Given text Block Start

The Hook continues the series on sections of the Small-scale fisheries (SSF) policy. This week we look at biodiversity and the sustainable use and management of marine resources and ecosystems.

The utilisation of marine resources has a huge impact on the ocean environment. With widespread development of fisheries, it has become the major ecological impact.

Historically, fisheries exploited near-shore and coastal resources, but the expansion of far seas fisheries in the second half of the 20th century led to exploitation in all the world’s oceans (Garcia and Newton, 1994).

Thus it is little wonder that a National Research Council workshop identified “‘fisheries operations'” as the most important anthropogenic effect on marine biodiversity among five major critical environmental issues (NRC, 1995).

A general definition of biodiversity is “the collection of genomes, species, and ecosystems occurring in a geographically defined region” (NRC,1995).

Fisheries impact baseline diversity at each of these levels. At the genetic level, fisheries change population characteristics (e.g., age distribution, reproduction, stock structure), resulting in alterations to the genome.

At the species level, fisheries affect species composition and interactions. Finally, through effects of by-catch, habitat alteration, and altered energy flow, fisheries impact the diversity of marine habitats and the function of ecosystems”(W. Boehlert, 1996).

The sustainable use and management of marine resources and ecosystems is a very important factor in fisheries. If marine resources and ecosystems are not properly managed, they can be over used and exploited. Unlike air, some marine resources are finite resources and thus can be extinct or depleted if not managed properly.

Some of the ways marine resources have been managed is through Total Allowable Catches (TAC), Marine Protected Areas (MPA) and permits. These are processes introduced by government to manage and protect marine resources, thus limiting the possibilities of these resources to be depleted and exploited.

The Small-Scale Fisheries Policy provides a framework of how marine resources should be utilised via the Amended Marine Living Resource Act. The Act thus is a document making sure that resources are managed, protected and used effectively.

The Act has the following objectives and principles:
• the need to achieve optimum utilisation and ecologically sustainable development of marine living resources;
• the need to conserve marine living resources for both present and future generations;
• the need to apply precautionary approaches in respect of the management and development of marine living resources;
• the need to utilise marine living resources to achieve economic growth, human resource development, capacity building within fisheries and Mari culture branches, employment creation and a sound ecological balance consistent with the development objectives of the national government;
• the need to protect the ecosystem as a whole, including species which are not targeted for exploitation;
• the need to preserve marine biodiversity;
• the need to minimise marine pollution;

As the Small-Scale fisheries policy aims to contribute to food security, social economic development and poverty alleviation to small-scale fishing communities, it is thus important that the resources in which these communities depend on are managed, protected and nurtured.

Given text Block End

**Actions to take:**
a) Decide whether each statement below agrees with the fisheries text. For each, answer yes or no and quote the deciding words of the text. (i) Far seas fisheries expanded in the second half of the 20th century. (ii) Like air, marine resources are unlimited. (iii) Among the Act's objectives is protecting only species that are targeted for exploitation.
b) Transcribe the fisheries text word for word from "Fisheries impact baseline" to "not managed properly.".

Provided records Block Start

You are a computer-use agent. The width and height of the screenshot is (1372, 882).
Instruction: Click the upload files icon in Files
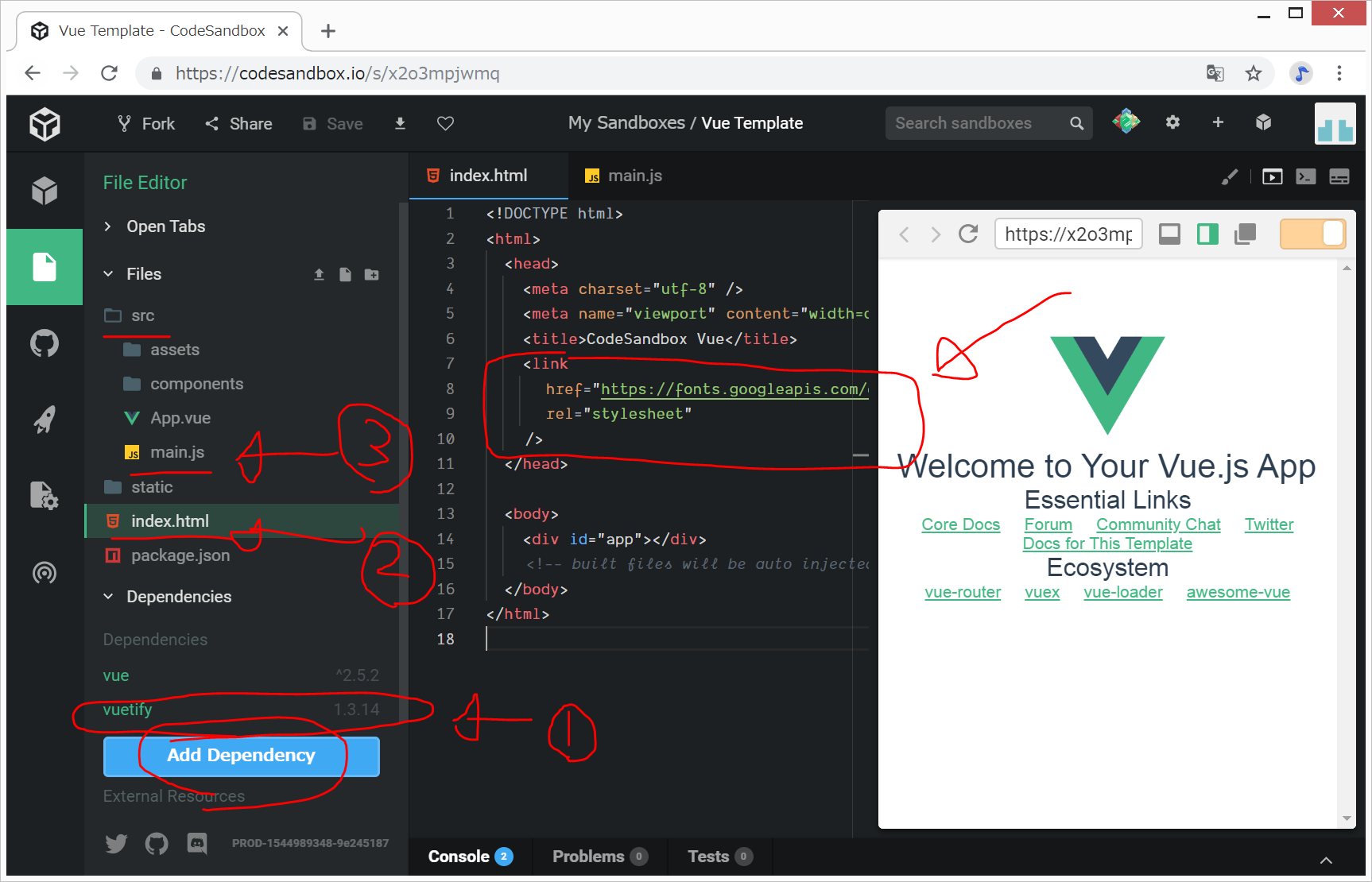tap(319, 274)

Provided records Block End
Provided records Block Start

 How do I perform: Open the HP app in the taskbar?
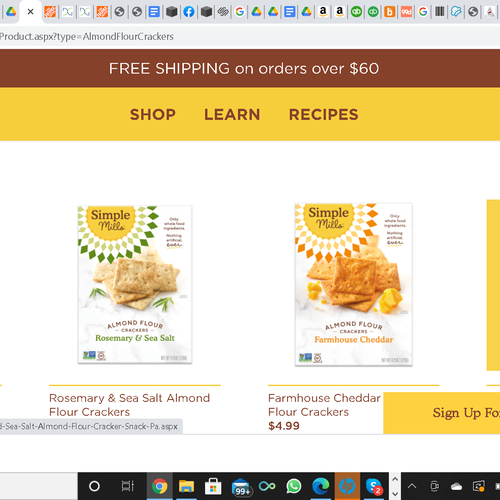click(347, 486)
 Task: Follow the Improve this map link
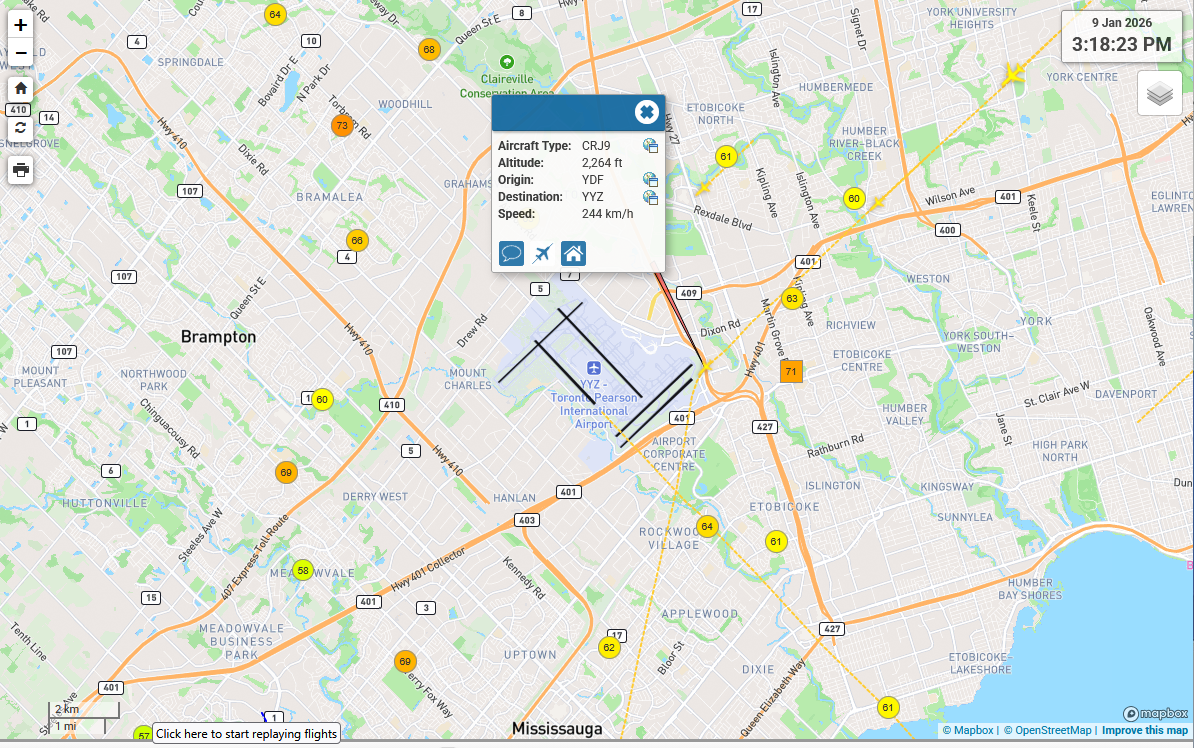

Provided records Block End
Provided records Block Start

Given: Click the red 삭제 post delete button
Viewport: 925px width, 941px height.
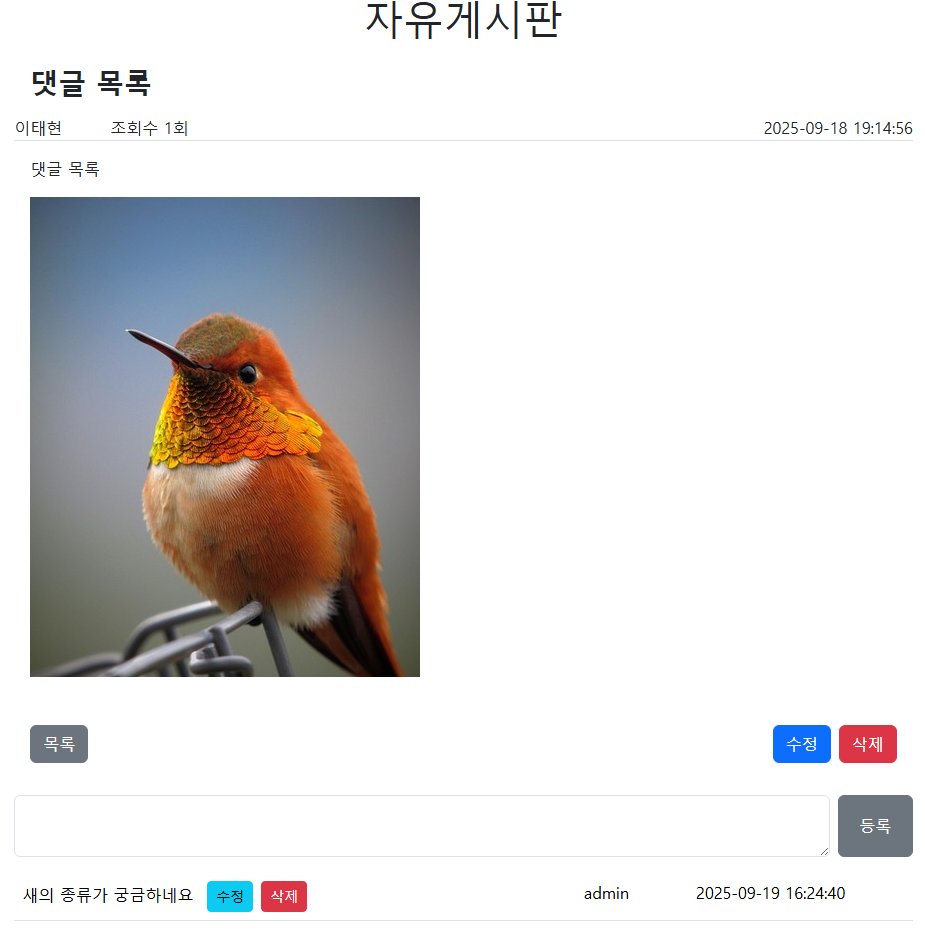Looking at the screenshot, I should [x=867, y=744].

Provided records Block End

**Solutions by task:**
a)
(i) Yes: "the expansion of far seas fisheries in the second half of the 20th century led to exploitation in all the world’s oceans"
(ii) No: "Unlike air, some marine resources are finite resources and thus can be extinct or depleted if not managed properly."
(iii) No: "the need to protect the ecosystem as a whole, including species which are not targeted for exploitation"

b)
Fisheries impact baseline diversity at each of these levels. At the genetic level, fisheries change population characteristics (e.g., age distribution, reproduction, stock structure), resulting in alterations to the genome.

At the species level, fisheries affect species composition and interactions. Finally, through effects of by-catch, habitat alteration, and altered energy flow, fisheries impact the diversity of marine habitats and the function of ecosystems”(W. Boehlert, 1996).

The sustainable use and management of marine resources and ecosystems is a very important factor in fisheries. If marine resources and ecosystems are not properly managed, they can be over used and exploited. Unlike air, some marine resources are finite resources and thus can be extinct or depleted if not managed properly.